「オール5!」体操・白井健三のH難度級ノート術&記憶術
プレジデントオンライン / 2016年3月19日 13時15分
■「ほぼオール5」の秘密はノートにあり
白井健三選手(日本体育大学・19歳)。
2013年10月、17歳で初出場した世界選手権で新技を3つも披露し、世界を驚かせた期待の星だ。先日は、新技「シライ3」(後方伸身2回宙返り3回ひねり)が最高のH難度認定されたが、彼は体操だけでなく勉強においても非凡な才能を発揮していた。毎日、厳しい練習メニューをこなしながら、勉強もしっかりやって、中学・高校と成績はほぼオール5だったというのだ。
健三選手の父親で、体操指導者でもある鶴見ジュニア体操クラブ代表・白井勝晃さんは次のように話す。
「学校から帰ると、毎日、体操の練習を6時間やります。その疲れた体を休めて回復させるために、6時間は寝るようにと言っていましたから、勉強できる時間は、帰宅後の夜10時半~1時までの2時間半くらい。その短い時間で成果を上げるために、健三は勉強法を工夫していました」
この方法が、非常に合理的なのだ。
まず、ノートの取り方。授業中に健三選手は先生の板書をただ書き写すだけでなく、問題化して書くようにしていたという。
「先生の話を聞きながら、テストではどういう問題が出されるか想像して、Q&A方式でノートをまとめていました。さらに、答えは赤い下敷きをかぶせると消えて見えなくなるよう、赤いペンで書いていました。あとから、暗記しやすいようにするためです」(同)
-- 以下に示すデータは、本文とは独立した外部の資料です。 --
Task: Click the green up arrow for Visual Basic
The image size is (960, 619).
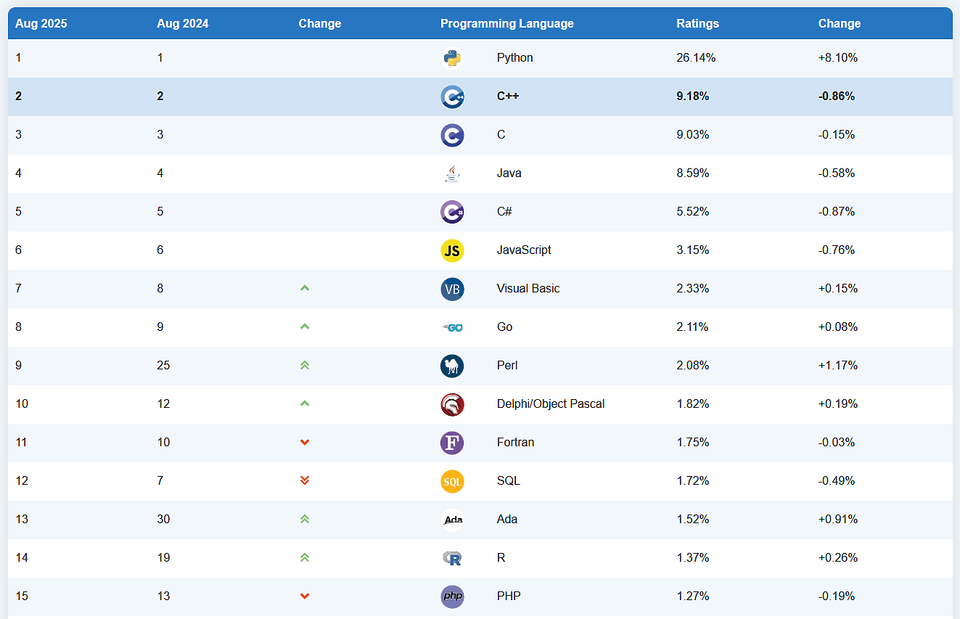Action: pos(305,289)
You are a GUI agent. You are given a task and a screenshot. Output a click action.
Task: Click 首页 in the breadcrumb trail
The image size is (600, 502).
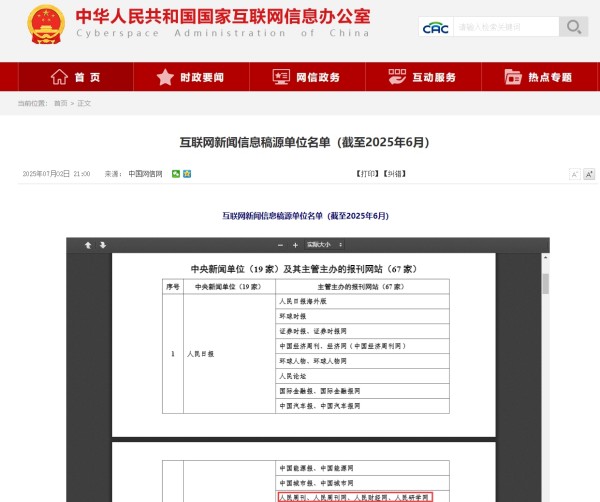pyautogui.click(x=61, y=103)
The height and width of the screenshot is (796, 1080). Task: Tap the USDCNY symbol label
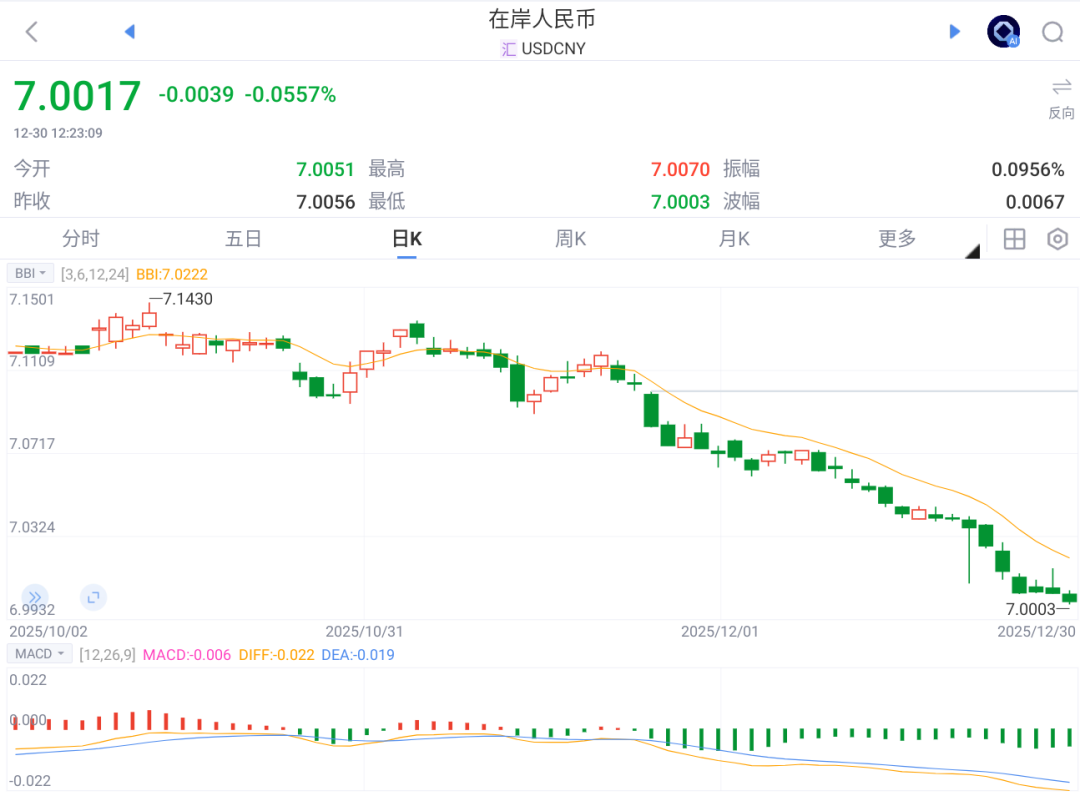point(553,48)
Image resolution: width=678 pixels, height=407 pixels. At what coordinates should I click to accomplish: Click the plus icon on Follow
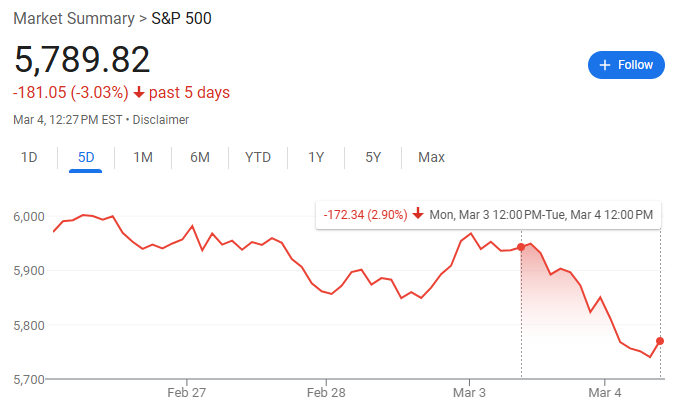coord(604,65)
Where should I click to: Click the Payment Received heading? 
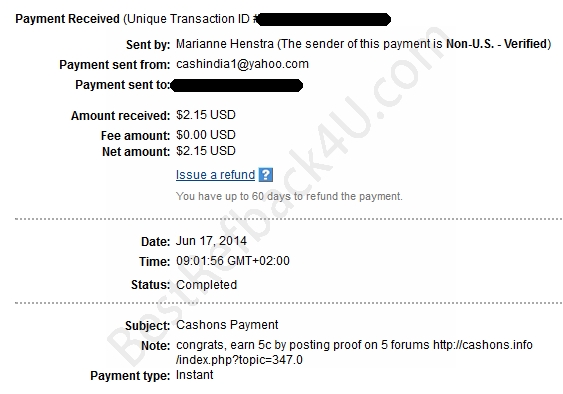68,19
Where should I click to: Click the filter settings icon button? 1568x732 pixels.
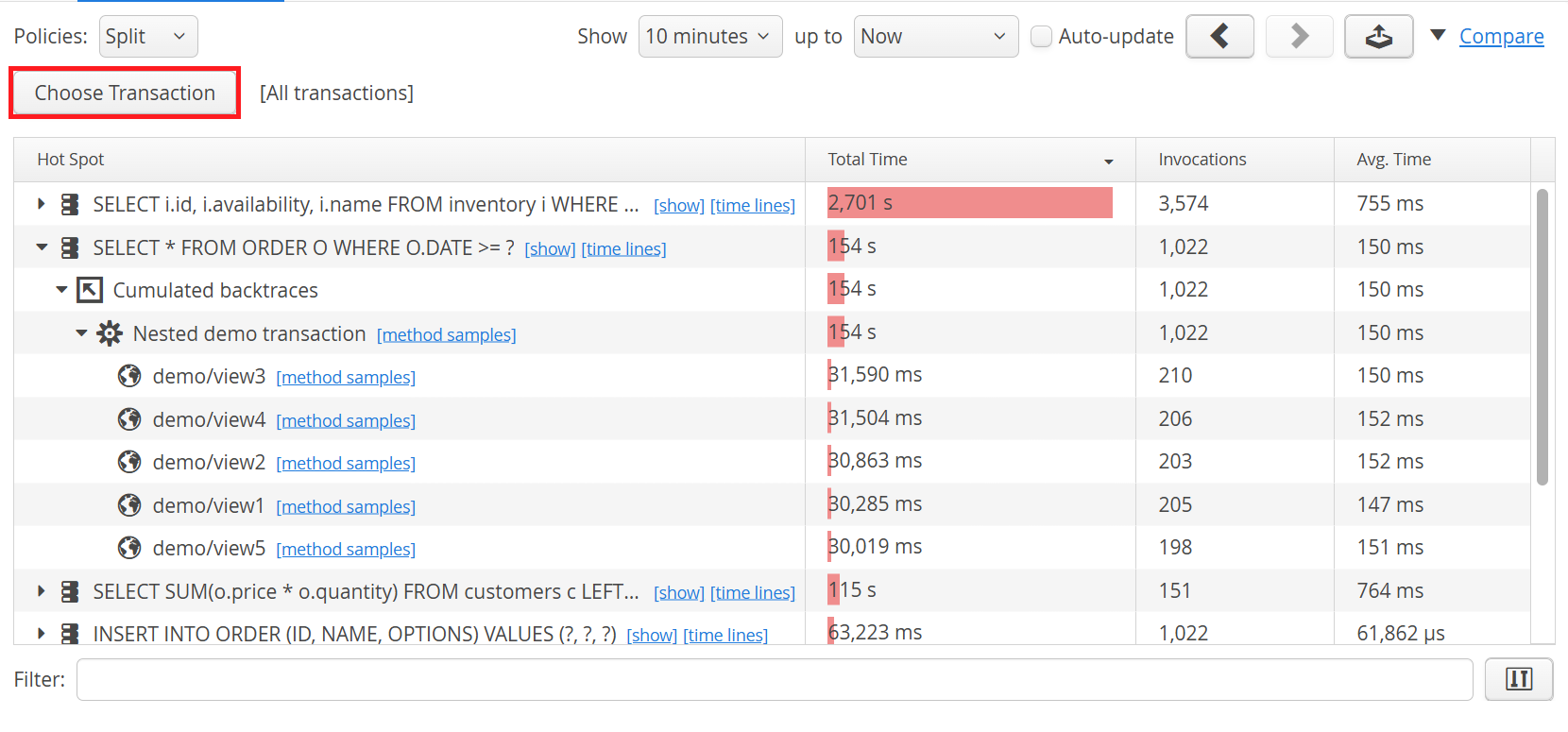[1518, 679]
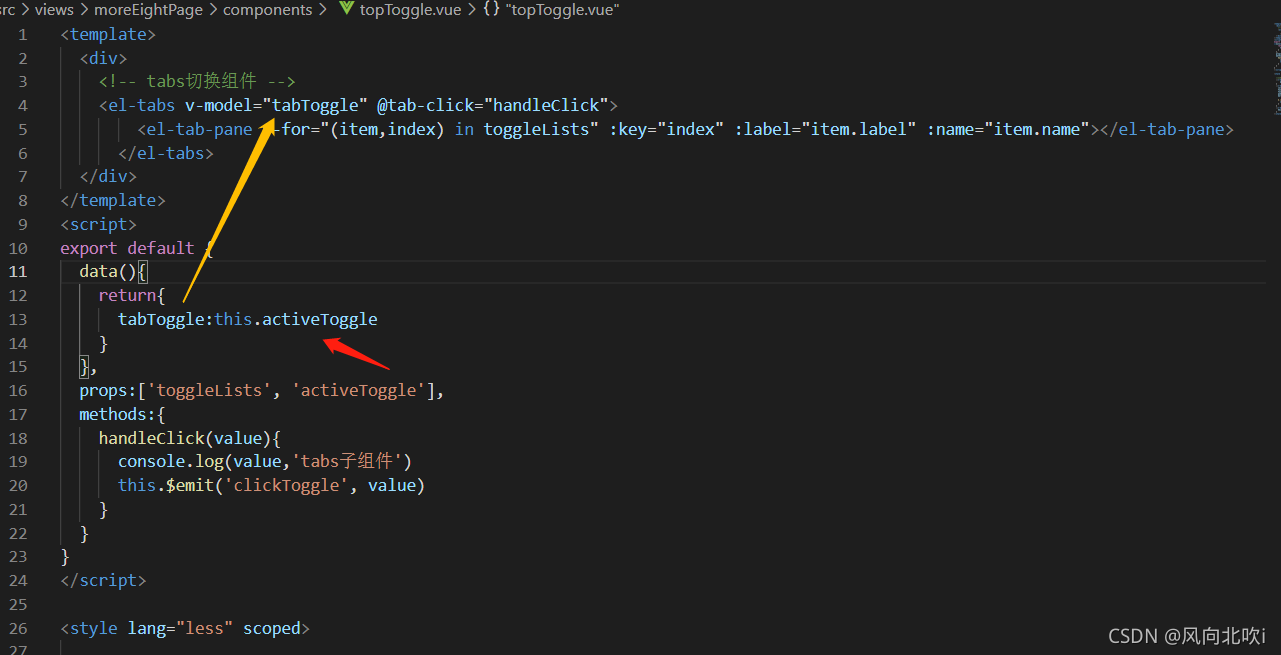Screen dimensions: 1281x655
Task: Click line number 16 in the gutter
Action: [17, 390]
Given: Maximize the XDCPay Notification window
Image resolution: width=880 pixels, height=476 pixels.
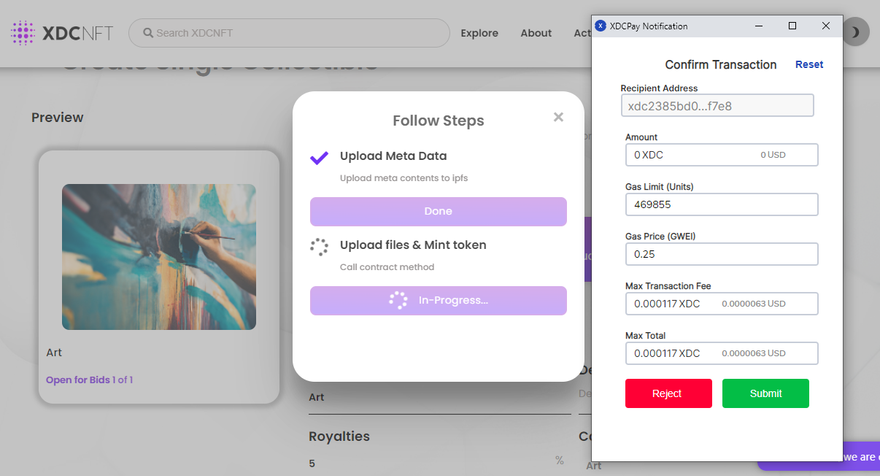Looking at the screenshot, I should pos(792,26).
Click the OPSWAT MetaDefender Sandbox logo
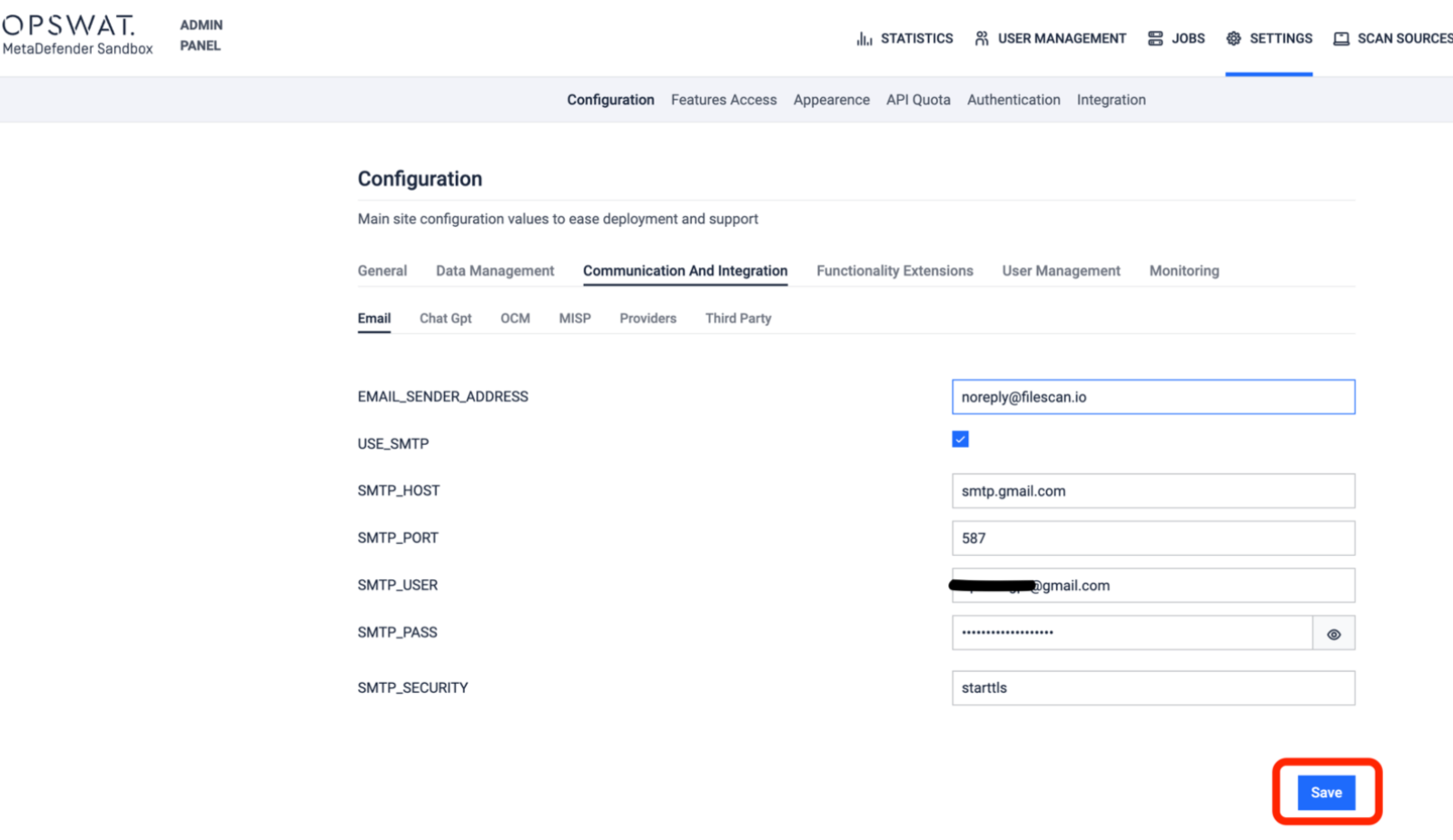Screen dimensions: 1453x840 pos(77,35)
受け身で聞いていないから授業を聞く態度はダレない。集中力は頭抜けている。授業中、先生の板書をノートに写すだけなら、はっきり言ってボーっとしながらもできてしまう。しかし、「どういう問題になるかな?」と考えていれば、頭はフル回転しているし、内容も刻まれる。そして、授業が終わるときには「問題集」ができあがり、暗記用にカードを整理したりする時間が不要となる。一石二鳥の方法なのだ。
■眺めて10分。見るだけ暗記法
暗記方法もすごい。
健三選手は、ノートをじっと見るだけで暗記する。暗記というと、ふつうは何回も繰り返し紙に書いたりするものだろう。しかし、健三選手は見るだけ。勝晃さんによれば、見開き1ページを10分くらい眺めて、「よし! 入った」というのだとか。そして、赤い下敷きで隠して覚えているかチェックする。これで終了だ。
こうして暗記したら、すぐに就寝。6時間眠ったあとに、もう1回下敷きで覚えているかをチェックする。脳科学では、寝ている時間は記憶の整理に当てられるというから、その直前に暗記学習をするのは正解だ。さらに翌朝、確認することで記憶の定着を高める効果もある。勉強法を教わったわけではないのに、すべてが理にかなっていたのだ。
「健三が見るだけで暗記できるのは、体操で培った観察力があるのかもしれません。小さい頃から先輩が披露する複雑な体操の技を観察することでその動きを頭に入れ、体で再現することもできる。実は、私も50歳を過ぎて、日本体育協会公認のコーチ資格の取得試験を受けた時、健三の真似をしてノートをとったら、非常にスムーズに暗記できたんです。ノートを取るときに、ある程度で頭に入っているから、覚えやすくなっているのだと思います」(同)
この試験で勝晃さんは、200点満点で140点以上なら合格のところ、177点をマーク。至上最高齢合格という記録も出した。
見るだけで暗記する方法は、家庭教師コンサルタントの坂本七郎氏によると漢字学習で効果があることもわかっている。『プレジデントFamily 2016春号』(現在発売中)ではその方法を紹介しているが、取材時に「漢字を覚えるには空間認知力が関係していると思う」と話していたのが印象的だった。床運動で類い稀な空間認知力を発揮する健三選手が見るだけの暗記法を得意とすることは、そういう能力の高さを証明するものに違いない。
■健三選手の苦手科目は「体育」
ところで、健三選手が唯一苦手な科目があるという。なんと体育だというから驚きである。ほぼオール5の「ほぼ」の正体は、体育だったのだ。
「体操はできますが、それ以外はあまりできません。球技は苦手。何より苦手なのが水泳。体脂肪率が低すぎて、プールで沈んでしまうのです」(同)
床運動の世界王者の意外すぎる弱点だった。